Great Lakes shipping traffic appears whole again, and its revival is being fueled by taconite iron ore.
One season after the COVID-19 pandemic stalled the economy, resulting in a nearly 30% drop in Twin Ports shipping tonnage, the anticipated rebound is delivering in reality.
More than 2.3 million short tons of iron ore left the port of Duluth-Superior in June, the most in a single month since August 2019, and the highest June-only iron ore tonnage total since 2014.
“Steel demand remains strong and Minnesota’s Iron Range continues to operate at full production, which is a good thing for the state, the region and for the port of Duluth-Superior,” said Deb DeLuca, executive director of the Duluth Seaway Port Authority, in a news release issued this week by the Ottawa-based Chamber of Marine Commerce.
The total number of vessel arrivals in the Twin Ports (243 through June) is up nearly 30% over last season.
“(It’s) another positive indicator in what’s been a good shipping season thus far,” DeLuca said.
The Twin Ports aren’t alone in the Great Lakes’ recovery from pandemic lows.
Shipments of iron ore across the Great Lakes totaled 5.8 million tons in June, an increase of 43.6% over the same month in 2020.
Year-to-date, the iron ore trade across the Great Lakes stands at 20.7 million tons, 20.6% above the previous year’s total of 17.2 million tons through June. Iron ore shipments are also above their five-year average (19.6 million tons) by 5.7% for the first half of the season, which ends in January.
Two Harbors and Silver Bay are posting robust iron ore figures. Those ports along the North Shore have made 8.6 million tons of ore shipments so far in 2021, outstripping even the Twin Ports’ 8 million tons. Ore shipments between the Twin Ports and North Shore make up 78% of Great Lakes’ totals.

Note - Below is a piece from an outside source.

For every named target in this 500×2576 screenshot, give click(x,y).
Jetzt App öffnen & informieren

Even iron ore exports via the St. Lawrence Seaway are up 14%. Part of that increase is due to Canadian ship operators transporting healthy volumes of iron ore pellets from Lake Superior ports to the port of Quebec, where the pellets are sent overseas to Asia and Europe, the Chamber news release said.
Other cargoes are rising, too.
Shipments of limestone on the Great Lakes totaled 3.8 million tons in June, an increase of 17.8% from a year ago, putting those in line with five-year averages.

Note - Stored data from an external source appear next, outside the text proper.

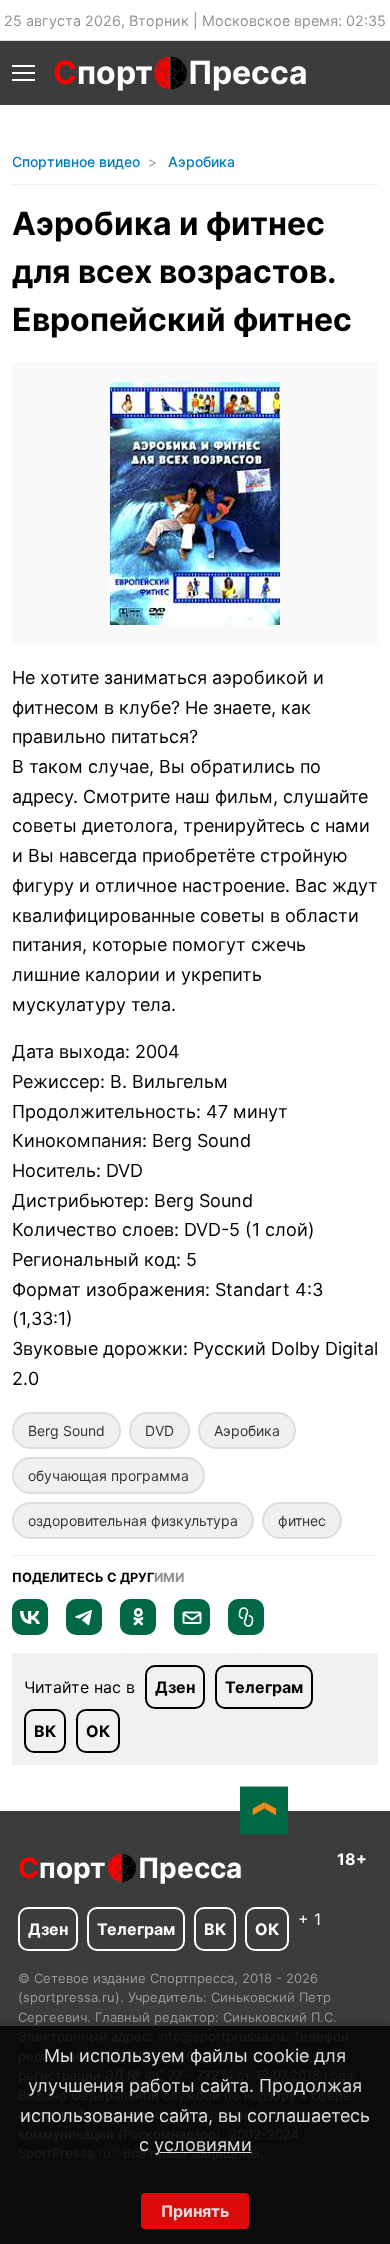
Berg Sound (66, 1430)
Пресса (248, 72)
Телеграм (264, 1687)
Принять (195, 2211)
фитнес (302, 1520)
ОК (98, 1731)
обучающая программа (108, 1475)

The dry bulk category, up 16% through June, is experiencing a strong rebound, the Chamber said, and is expected to perform well for the balance of the season due to high demand across this Great Lakes region of the U.S. and Canada for construction materials including cement (up 36%) and gypsum (up 79%).
Coke, used in steel and cement production, is up more than 125% compared to last year as global commodity price increases have also led to a big increase of coke exports from Superior and Toledo to France, the Netherlands and other European countries.

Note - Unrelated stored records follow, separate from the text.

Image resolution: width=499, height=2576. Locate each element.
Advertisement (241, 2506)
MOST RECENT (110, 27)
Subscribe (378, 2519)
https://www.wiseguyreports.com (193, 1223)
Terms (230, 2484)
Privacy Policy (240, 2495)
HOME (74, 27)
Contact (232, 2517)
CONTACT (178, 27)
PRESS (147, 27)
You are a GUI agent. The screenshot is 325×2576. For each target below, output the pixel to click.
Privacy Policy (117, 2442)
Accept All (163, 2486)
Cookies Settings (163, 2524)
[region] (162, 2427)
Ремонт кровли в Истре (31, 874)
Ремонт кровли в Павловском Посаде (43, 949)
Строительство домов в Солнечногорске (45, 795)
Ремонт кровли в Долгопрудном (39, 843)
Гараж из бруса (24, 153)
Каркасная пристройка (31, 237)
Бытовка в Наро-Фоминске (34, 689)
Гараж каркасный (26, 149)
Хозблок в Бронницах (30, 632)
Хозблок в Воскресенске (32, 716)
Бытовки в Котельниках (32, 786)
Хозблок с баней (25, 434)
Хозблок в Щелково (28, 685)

General cargo (up 61%) continues to be driven by steel imports from Europe, feeding manufacturing and construction activity throughout the Great Lakes region.
“This time last year, many of these cargoes had fallen off a cliff due to the pandemic,” said Bruce Burrows, president and CEO of the Chamber of Marine Commerce. “It’s great to see marine shipping bustling again and supporting the accelerating recovery of so many American industries.”